Ken Norton writes:
Tagging isn’t new; the web is full of tags. But they’re not in meta keywords, they’re in the links. The text of the links pointing to other web pages are simply the web publisher’s best effort to describe the page she’s linking to. And it turns out those links are some of the most valuable metadata we have to work with in search. And you know what? They’re subject to all of the flaws people say will doom tagging. Spammers lie. The spelling is atrocious. And there’s ambiguity everywhere. But given a huge population of links, you can begin to make sense of the madness. Why? Well, there are humans on both ends of the search rope. There’s a person searching, and there’s a person who’s written some content. The job of the search engine is to simply connect the two. Traditional software engineers, in their endless pursuit of the elimination of ambiguity, sometimes forget this. Search engineers embraced it.
Clay Shirky adds:
There are humans at both ends of the rope. It seems so simple, but technologies that can rely on this fact have a huge advantage, since the human brain is terrific at signal extraction in environments that consistenly defeat machine strategies.

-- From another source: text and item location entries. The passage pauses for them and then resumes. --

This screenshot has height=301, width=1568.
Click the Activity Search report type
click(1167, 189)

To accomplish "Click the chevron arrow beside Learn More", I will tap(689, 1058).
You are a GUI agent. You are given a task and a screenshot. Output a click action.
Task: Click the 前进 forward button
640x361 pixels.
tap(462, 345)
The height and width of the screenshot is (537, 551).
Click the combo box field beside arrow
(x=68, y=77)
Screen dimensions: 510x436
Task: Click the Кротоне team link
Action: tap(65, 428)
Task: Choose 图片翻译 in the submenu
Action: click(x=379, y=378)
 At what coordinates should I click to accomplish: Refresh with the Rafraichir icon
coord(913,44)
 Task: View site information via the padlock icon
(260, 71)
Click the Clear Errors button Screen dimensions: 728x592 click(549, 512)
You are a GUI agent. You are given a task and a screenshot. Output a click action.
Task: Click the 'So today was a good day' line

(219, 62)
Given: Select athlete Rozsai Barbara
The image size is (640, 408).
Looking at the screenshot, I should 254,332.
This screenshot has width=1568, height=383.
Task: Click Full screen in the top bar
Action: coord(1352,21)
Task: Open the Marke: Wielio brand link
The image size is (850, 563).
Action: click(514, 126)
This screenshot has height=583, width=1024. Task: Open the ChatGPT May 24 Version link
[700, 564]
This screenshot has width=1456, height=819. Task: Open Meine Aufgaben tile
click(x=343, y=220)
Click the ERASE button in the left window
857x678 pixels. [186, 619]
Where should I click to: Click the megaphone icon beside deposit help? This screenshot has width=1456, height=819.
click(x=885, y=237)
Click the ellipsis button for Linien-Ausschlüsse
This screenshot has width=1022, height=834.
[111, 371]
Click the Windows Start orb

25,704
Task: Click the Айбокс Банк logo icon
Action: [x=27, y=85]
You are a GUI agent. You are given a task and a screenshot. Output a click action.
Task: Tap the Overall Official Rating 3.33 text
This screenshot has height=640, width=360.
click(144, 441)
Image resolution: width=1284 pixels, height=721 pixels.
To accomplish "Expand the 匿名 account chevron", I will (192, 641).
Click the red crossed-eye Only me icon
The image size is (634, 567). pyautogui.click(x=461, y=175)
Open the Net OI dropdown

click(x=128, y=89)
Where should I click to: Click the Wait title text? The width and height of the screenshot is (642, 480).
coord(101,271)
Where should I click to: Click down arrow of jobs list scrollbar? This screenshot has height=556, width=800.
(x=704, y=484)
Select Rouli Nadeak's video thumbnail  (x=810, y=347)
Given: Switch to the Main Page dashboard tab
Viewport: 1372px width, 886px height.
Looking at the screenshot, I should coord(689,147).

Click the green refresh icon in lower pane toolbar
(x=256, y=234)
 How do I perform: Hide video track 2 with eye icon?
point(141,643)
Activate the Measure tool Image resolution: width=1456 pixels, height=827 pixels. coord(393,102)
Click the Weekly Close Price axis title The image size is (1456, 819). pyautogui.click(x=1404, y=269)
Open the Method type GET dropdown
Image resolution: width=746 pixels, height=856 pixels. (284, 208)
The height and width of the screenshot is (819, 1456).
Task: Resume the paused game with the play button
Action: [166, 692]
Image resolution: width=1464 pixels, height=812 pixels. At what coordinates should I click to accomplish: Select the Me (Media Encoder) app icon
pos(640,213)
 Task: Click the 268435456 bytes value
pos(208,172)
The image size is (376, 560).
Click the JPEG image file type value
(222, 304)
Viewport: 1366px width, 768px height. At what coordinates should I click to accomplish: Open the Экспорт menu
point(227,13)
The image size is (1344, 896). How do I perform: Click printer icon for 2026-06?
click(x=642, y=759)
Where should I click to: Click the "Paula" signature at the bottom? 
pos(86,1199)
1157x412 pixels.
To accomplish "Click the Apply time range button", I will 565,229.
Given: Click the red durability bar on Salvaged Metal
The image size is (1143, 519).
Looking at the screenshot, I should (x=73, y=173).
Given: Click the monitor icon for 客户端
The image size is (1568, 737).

This is one of the reasons that semweb-flavored approaches to metadata attempt to express data in an unambiguous format if there is a machine at the other end of the rope, even slight ambiguities defeat the recipients interpretive capabilities. As the man said, time flies like an arrow, but fruit flies like a banana.
Once you have humans at both ends of the rope, though, even purely contextual tags that are unextractable from the tagged content itself, tags like cool and toread, become valuable. This is why attempts to improve tagging by making it less ambiguous are missing the point the ambiguity allows for a huge reduction of both markup cost and conceptual brittlenes.